14 DAY TRIAL // In Microsoft's own vision, the self applauded status quo of the most secure Windows platform to date for Windows Vista has extended to other rival operating systems as well. For instance, the Ubuntu distribution of Linux fails to compare to Vista in terms of security. But the scenario in which Vista is considered the most secure operating system on the market is a Microsoft perspective not shared by third-parties. By counting vulnerabilities in the main platforms available today, Jeff Jones, Security Strategy Director in Microsoft's Trustworthy Computing group came up with Windows Vista as top dog. Jones produced both the Windows Vista - 90 Day Vulnerability Report and the Windows Vista - 6 Month Vulnerability Report, one in March and one in June.

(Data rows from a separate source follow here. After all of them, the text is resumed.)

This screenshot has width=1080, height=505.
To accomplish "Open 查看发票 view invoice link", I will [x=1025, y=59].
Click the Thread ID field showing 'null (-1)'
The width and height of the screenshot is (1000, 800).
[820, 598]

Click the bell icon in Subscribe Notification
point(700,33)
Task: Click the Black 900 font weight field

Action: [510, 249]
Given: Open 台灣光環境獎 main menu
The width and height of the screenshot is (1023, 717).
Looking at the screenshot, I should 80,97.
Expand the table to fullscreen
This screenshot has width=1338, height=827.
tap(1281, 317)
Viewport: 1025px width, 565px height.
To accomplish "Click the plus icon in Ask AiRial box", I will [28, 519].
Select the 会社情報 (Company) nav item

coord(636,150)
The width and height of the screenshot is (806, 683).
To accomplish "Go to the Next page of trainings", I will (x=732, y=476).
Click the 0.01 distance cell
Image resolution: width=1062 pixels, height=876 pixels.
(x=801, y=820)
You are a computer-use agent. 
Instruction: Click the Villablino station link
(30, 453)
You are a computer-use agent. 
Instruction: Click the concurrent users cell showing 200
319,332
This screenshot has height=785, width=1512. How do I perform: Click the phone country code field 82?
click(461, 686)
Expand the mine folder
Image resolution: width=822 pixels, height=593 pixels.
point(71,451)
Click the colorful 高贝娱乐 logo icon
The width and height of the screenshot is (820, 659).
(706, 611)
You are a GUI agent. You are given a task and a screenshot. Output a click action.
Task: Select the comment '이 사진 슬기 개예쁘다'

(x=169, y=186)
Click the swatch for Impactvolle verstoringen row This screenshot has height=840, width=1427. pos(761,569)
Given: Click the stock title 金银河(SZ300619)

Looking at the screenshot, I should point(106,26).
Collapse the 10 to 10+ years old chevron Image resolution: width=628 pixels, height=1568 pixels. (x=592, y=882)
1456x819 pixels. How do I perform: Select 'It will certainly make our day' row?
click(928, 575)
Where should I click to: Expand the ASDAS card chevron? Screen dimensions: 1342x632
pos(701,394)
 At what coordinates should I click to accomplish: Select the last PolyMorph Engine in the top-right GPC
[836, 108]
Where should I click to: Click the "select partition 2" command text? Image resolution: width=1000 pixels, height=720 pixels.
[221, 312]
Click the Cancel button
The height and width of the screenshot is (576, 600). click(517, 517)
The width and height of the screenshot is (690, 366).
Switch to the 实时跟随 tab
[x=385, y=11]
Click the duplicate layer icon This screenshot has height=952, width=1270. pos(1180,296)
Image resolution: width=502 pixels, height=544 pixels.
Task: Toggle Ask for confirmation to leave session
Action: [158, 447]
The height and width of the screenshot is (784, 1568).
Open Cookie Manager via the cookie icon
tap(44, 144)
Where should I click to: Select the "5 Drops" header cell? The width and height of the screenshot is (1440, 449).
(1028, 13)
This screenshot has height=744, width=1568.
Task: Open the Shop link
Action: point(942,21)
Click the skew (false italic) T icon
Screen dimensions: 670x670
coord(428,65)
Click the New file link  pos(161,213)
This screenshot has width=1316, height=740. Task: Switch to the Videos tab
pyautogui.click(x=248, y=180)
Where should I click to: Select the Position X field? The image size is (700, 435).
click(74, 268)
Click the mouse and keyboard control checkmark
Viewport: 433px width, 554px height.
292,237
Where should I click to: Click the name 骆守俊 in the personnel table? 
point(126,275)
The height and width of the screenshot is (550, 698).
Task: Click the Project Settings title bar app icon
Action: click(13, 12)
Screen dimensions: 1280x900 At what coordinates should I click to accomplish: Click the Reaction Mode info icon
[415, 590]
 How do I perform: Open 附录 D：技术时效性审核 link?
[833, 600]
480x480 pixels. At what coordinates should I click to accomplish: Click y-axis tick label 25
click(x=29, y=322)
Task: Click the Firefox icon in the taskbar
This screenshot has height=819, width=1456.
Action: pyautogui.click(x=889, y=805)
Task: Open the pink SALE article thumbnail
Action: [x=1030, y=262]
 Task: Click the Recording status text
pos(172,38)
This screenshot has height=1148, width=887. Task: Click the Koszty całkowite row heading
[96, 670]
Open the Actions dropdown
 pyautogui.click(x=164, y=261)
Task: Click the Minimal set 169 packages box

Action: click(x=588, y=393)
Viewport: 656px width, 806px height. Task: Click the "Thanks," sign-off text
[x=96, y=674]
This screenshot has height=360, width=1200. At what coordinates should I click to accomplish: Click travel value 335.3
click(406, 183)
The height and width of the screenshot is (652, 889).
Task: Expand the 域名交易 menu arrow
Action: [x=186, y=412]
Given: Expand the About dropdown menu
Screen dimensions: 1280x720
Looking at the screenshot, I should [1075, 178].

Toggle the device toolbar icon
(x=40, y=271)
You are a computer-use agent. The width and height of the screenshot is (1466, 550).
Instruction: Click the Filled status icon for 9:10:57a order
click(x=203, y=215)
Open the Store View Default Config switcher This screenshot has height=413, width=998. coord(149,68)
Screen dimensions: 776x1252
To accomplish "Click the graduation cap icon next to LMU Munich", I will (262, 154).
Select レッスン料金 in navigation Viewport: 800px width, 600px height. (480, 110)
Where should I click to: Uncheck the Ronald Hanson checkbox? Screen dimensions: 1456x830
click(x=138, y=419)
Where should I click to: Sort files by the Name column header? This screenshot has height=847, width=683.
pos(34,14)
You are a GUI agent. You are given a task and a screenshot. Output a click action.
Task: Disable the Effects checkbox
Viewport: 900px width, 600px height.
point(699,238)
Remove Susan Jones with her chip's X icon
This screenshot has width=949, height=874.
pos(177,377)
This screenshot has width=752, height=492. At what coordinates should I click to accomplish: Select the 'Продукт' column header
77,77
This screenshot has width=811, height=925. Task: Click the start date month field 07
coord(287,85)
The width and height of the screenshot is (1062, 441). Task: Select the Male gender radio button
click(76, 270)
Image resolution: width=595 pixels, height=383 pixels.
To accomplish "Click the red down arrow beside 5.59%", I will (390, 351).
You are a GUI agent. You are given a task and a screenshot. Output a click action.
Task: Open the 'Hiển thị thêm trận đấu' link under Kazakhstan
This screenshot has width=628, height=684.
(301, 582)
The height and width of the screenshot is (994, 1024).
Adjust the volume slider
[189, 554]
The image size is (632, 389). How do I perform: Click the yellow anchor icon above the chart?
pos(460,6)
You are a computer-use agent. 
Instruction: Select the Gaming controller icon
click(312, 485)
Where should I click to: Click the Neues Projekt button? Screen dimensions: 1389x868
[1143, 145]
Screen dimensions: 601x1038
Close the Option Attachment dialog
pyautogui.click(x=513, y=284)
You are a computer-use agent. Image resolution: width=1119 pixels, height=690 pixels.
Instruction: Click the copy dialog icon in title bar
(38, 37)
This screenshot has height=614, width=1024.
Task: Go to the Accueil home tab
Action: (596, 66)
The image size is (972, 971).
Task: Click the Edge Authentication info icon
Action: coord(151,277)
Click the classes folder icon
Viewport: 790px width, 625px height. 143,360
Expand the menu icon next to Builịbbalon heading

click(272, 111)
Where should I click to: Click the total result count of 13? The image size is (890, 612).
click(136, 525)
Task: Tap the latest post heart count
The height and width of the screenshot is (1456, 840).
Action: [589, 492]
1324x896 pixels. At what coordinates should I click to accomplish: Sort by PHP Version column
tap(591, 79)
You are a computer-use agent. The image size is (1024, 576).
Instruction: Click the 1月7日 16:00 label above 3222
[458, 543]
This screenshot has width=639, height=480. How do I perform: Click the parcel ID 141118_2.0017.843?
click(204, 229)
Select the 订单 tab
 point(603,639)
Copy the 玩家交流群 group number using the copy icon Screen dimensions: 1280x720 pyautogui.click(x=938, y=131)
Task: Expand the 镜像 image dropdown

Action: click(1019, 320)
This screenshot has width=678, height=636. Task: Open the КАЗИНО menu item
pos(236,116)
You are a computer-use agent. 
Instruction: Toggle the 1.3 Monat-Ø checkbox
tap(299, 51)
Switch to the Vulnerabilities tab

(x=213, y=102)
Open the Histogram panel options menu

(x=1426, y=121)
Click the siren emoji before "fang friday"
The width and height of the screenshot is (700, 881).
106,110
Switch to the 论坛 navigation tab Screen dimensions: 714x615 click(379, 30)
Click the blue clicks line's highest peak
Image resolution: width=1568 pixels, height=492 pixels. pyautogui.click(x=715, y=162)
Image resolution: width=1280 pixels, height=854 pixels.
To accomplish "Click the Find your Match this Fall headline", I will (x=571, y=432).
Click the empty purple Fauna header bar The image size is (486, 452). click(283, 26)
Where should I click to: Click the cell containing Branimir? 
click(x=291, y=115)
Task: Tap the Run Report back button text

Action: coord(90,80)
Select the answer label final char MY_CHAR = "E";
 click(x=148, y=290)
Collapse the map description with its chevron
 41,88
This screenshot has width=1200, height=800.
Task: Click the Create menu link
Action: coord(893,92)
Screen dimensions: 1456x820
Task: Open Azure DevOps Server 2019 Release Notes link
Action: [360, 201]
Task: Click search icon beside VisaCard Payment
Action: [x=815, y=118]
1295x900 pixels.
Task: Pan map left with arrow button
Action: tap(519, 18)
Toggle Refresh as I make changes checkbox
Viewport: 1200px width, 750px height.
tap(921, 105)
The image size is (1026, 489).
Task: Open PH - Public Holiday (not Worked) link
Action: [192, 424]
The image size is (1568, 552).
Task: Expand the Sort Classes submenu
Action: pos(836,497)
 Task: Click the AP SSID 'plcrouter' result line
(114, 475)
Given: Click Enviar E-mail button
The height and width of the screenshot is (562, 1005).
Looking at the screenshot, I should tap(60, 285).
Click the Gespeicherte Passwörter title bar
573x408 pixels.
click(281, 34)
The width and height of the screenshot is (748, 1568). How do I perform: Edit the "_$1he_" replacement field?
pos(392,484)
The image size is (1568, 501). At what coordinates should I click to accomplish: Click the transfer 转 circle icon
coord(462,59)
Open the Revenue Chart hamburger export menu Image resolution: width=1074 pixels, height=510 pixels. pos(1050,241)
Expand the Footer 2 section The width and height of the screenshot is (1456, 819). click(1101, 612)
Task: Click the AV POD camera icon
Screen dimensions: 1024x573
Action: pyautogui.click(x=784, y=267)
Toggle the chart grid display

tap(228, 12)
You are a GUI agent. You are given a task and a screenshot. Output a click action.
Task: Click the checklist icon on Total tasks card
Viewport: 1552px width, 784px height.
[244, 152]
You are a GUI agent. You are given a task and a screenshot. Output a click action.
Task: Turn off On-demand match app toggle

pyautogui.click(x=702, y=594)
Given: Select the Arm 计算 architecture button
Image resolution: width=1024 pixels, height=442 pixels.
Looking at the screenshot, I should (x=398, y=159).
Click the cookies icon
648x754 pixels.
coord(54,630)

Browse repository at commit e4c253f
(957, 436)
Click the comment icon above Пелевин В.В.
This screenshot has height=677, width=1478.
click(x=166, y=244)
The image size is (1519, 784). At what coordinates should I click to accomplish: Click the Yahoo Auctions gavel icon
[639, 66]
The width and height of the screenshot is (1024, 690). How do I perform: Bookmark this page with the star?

For the first 3 months of Vista availability, Jones revealed that the operating system was affected by just "5 total vulnerability disclosures in the first 90 days, with one of them fixed and one High severity one pending, along with 2 Mediums and a Low severity vulnerability. Is that good, bad or indifferent?" This, while for the rest of operating systems including Windows XP, Red Hat Enterprise Linux 4 Workstation, Ubuntu 6.06 LTS, Novell Suse Linux Enterprise Desktop 10 and Mac OS X 10.4 Tiger, the vulnerabilities were pouring in starting at over 15 for XP and more than 30 for Tiger. Jones' conclusions were similar in his next report.
"During the first 6 months for Windows Vista, Microsoft released 4 Security Bulletins and corresponding updates that address 12 total vulnerabilities affecting Windows Vista," Jones stated in the second paper. "The results of the analysis show that Windows Vista continues to show a trend of fewer total and fewer High severity vulnerabilities at the 6 month mark compared to its predecessor product Windows XP (which did not benefit from the SDL) and compared to other modern competitive workstation Oses."
Jones revisited his Windows Vista - 90 Day Vulnerability Report recently with a focus on Ubuntu, following a report claiming that the Linux operating system has no unpatched vulnerabilities in March, according to data from Secunia. Jones counted the vulnerabilities disclosed before March 23, impacting Ubuntu and found eight critical, six medium and 15 low security flaws. And again, Vista came on top.
But the fact of the matter is that although the code quality in various Linux distributions and in Mac OS X Tiger fails to rise to the level of Vista, the two platforms are inherently perceived as secure. Simply counting vulnerabilities does not equal an accurate illustration of security. And no matter how many security vulnerabilities Ubuntu and Tiger gather, as long as their threat environment is calm, Windows will continue to take the barrage of fire. But is this the calm before the storm?